Salah satu tokoh pemuda Desa Toniku, Fino mengatakan, bahwa polemik pengambilan material breakwater di desanya merupakan hal yang keliru karena telah mencatut nama BWS Maluku Utara.
“Yang mengambil material itu adalah dari kontraktor dan BWS Maluku Utara tak tau lokasi tersebut. Yang menuduh pihak Balai ini merupakan hal yang keliru,” ujarnya. Kamis (23/10/2025).
Lanjutnya, yang memberikan informasi itu seharusnya melakukan konfirmasi kepada Pemerintah Desa supaya permasalahannya jelas agar tidak terjadi salah paham. Antara Pemerintah Desa, kontraktor serta BWS Maluku Utara.
Menurutnya, bahwa tudingan yang ditujukan ke pihak balai merupakan hal yang keliru dan itu juga pihaknya menilai mengganggu pembangunan breakwater yang saat ini sementara dikerjakan.
“Saya minta kepada pihak-pihak yang tak mengetahui persis persoalan supaya turun langsung ke lokasi melakukan pengecekan agar tak terjadi polemik yang berdampak pada pembangunan breakwater,” jelasnya.
Dikatakan, pembangunan breakwater di desanya sangat bermanfaat karena sudah hilangkan keresahan masyarakat selama ini ,lantaran ombak yang selalu mengantam pemukiman di pesisir pantai.

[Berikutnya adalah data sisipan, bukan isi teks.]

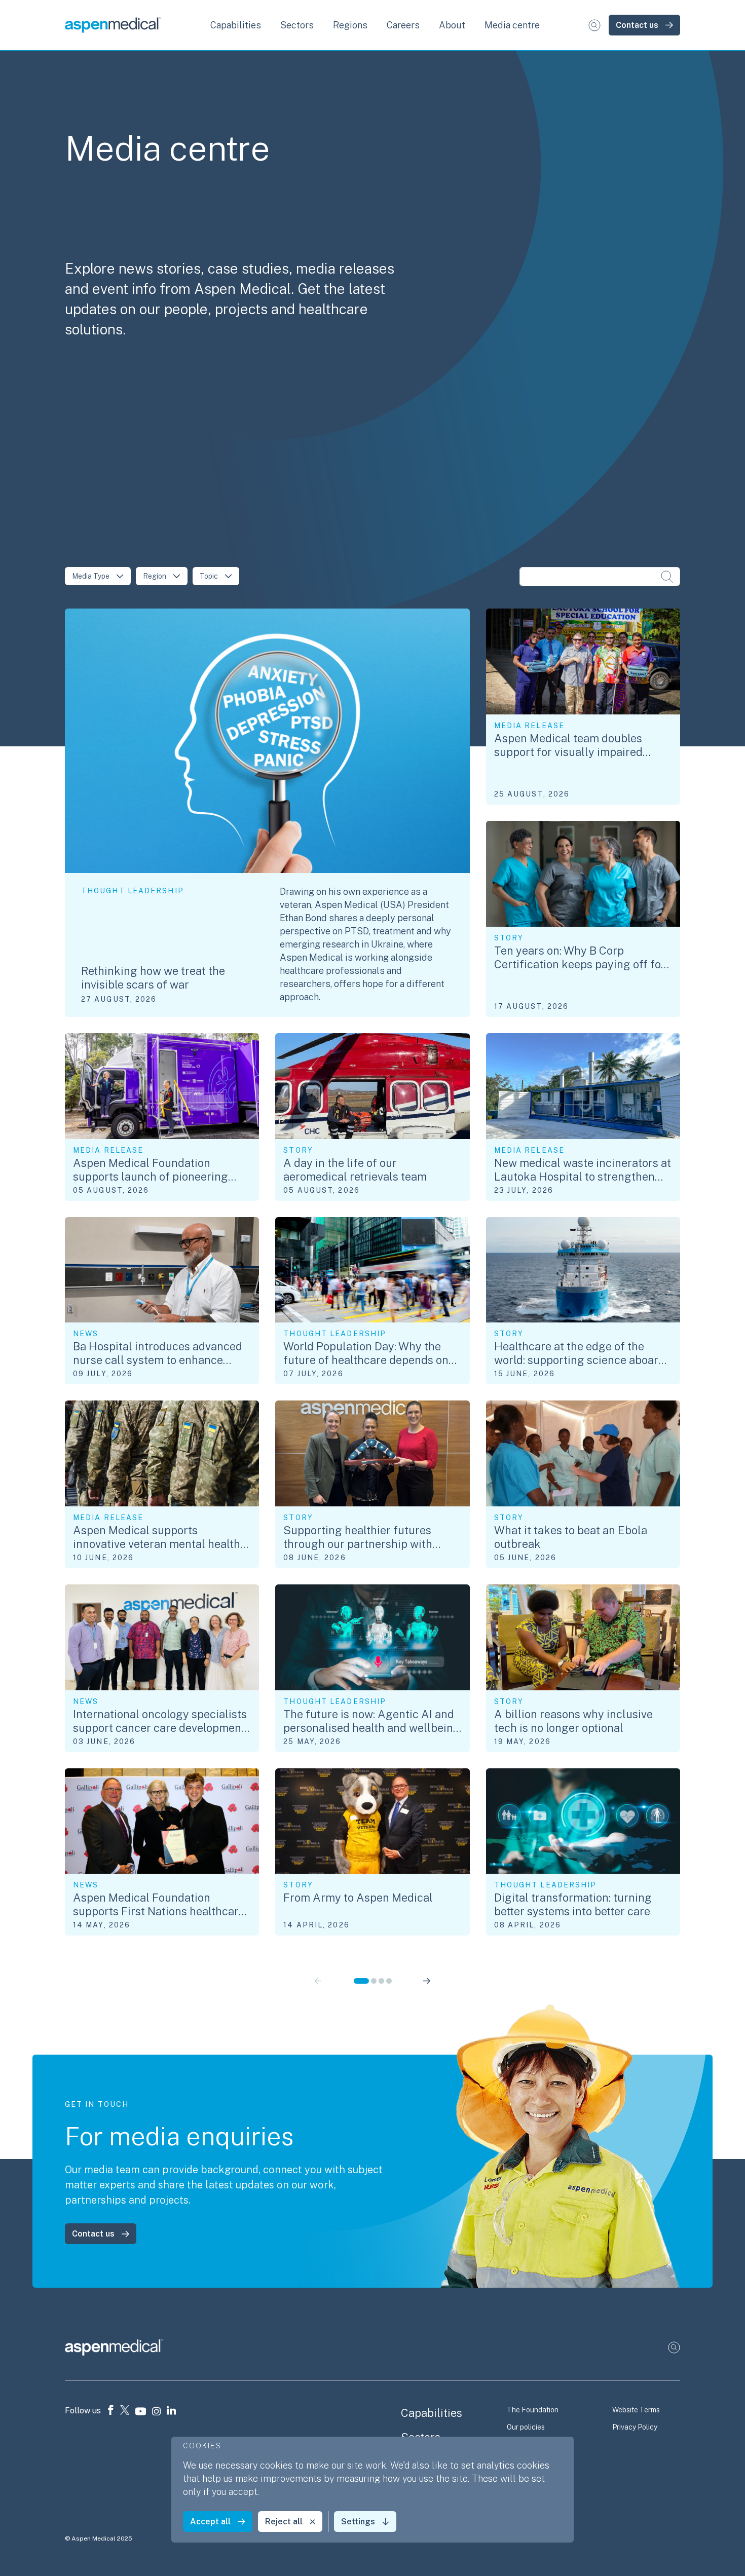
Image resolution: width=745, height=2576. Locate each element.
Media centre (512, 25)
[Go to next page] (426, 1981)
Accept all (210, 2521)
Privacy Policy (634, 2427)
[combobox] (98, 576)
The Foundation (532, 2410)
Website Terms (636, 2410)
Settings (358, 2521)
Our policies (526, 2427)
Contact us (637, 25)
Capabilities (431, 2412)
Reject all (284, 2521)
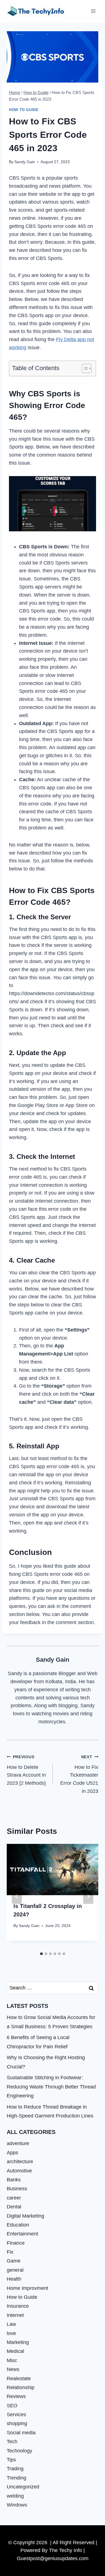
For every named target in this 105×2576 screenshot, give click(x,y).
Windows (17, 2505)
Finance (16, 2243)
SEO (12, 2405)
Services (16, 2414)
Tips (11, 2459)
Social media (21, 2432)
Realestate (19, 2378)
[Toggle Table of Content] (84, 368)
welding (15, 2496)
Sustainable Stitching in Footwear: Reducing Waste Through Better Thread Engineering (51, 2087)
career (14, 2198)
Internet (15, 2315)
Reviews (16, 2396)
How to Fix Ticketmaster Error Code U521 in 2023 (79, 1774)
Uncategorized (23, 2487)
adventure (18, 2143)
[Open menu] (93, 11)
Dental (14, 2207)
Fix (10, 2252)
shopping (17, 2423)
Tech (12, 2441)
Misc (12, 2360)
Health (14, 2279)
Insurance (18, 2306)
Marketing (18, 2342)
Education (18, 2225)
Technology (19, 2451)
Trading (15, 2468)
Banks (14, 2179)
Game (13, 2261)
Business (17, 2188)
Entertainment (22, 2234)
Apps (12, 2152)
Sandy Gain (24, 162)
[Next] (88, 1896)
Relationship (20, 2387)
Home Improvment (27, 2288)
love (11, 2333)
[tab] (41, 1953)
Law (11, 2324)
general (15, 2270)
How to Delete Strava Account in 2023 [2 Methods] (26, 1770)
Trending (16, 2478)
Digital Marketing (25, 2216)
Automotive (19, 2171)
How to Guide (24, 110)
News (13, 2369)
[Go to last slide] (17, 1896)
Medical (15, 2351)
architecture (20, 2161)
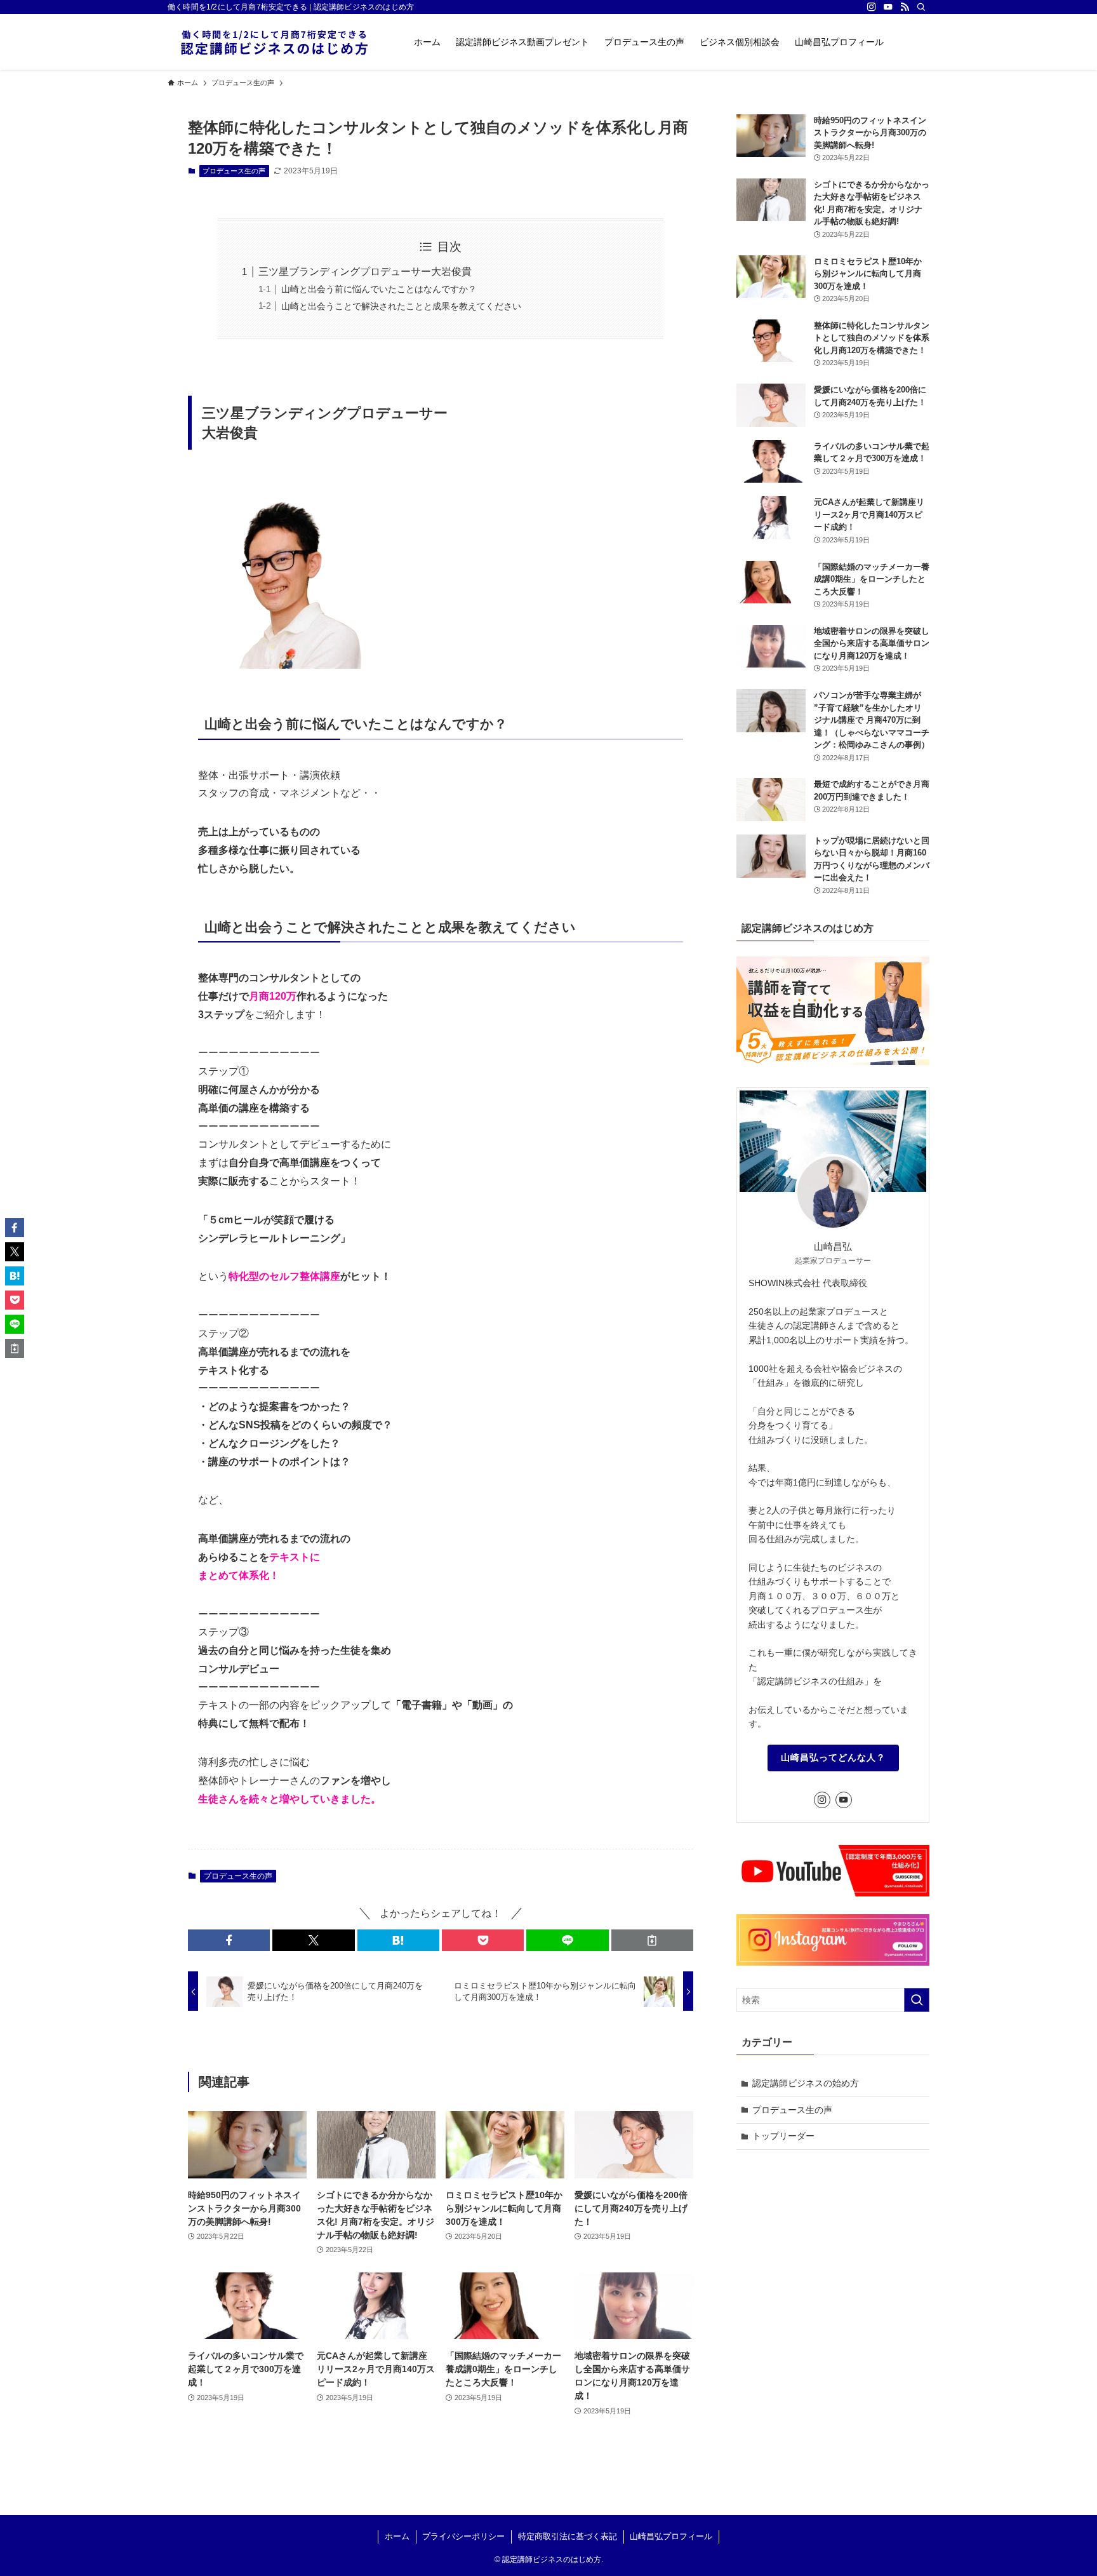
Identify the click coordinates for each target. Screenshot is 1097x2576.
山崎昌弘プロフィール (671, 2536)
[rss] (904, 7)
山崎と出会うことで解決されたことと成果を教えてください (401, 306)
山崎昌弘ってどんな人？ (833, 1757)
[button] (229, 1940)
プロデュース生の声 (234, 171)
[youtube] (888, 7)
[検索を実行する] (916, 2000)
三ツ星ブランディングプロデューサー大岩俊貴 (365, 271)
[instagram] (871, 7)
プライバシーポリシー (463, 2536)
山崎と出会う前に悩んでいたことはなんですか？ (379, 289)
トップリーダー (783, 2136)
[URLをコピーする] (652, 1940)
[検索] (921, 7)
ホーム (397, 2536)
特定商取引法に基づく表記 (567, 2536)
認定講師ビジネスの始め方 (805, 2083)
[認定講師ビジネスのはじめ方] (274, 42)
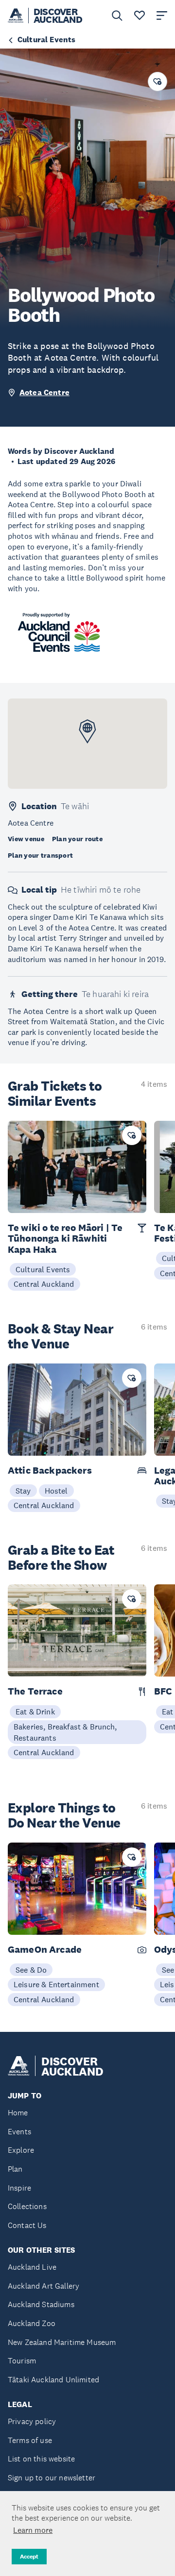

“Kami harap agar pembangunan breakwater ini dapat dikerjakan sesuai dengan waktu yang telah ditentukan. Semoga pekerjaan pembangunan ini tak ada lagi oknum-oknum yang mengganggunya,”pungkasnya.
Sementara ditempat yang berbeda, Direksi Teknik Pekerjaan Pembangunan Kontruksi Breakwater Pantai Toniku BWS Maluku Utara, Hamka A.Hi Hafel, menjelaskan, proyek ini telah ditandatangani kntraknya pada 9 September 2025.
“Dan pekerjaan harus diselesaikan pada Desember 2025 dengan durasi pekerjaan yaitu kurang lebih 114 hari dan semoga cuaca tetap baik sehingga tak mengganggu jalannya pembangunan,” katanya.
Olehnya itu, masyarakat di desa ini sangat mendukung pembangunan breakwater itu. Dan kemudian pihaknya memperdayakan masyarakat setempat untuk bekerja dalam proyek ini.
Meski begitu, pembangunan tersebut bakal hilangkan keresahan yang dimana selama ini ketika cuaca buruk ombak menghantam permukiman warga yang di pesisir pantai.
Dia membeberkan, pihaknya bekerja dalam sehari maksimalnya hanya bisa mencapai 4 jam lantaran harus menyesuaikan dengan pasang surut air laut. Kendalanya cuman itu dilapangan.*(red).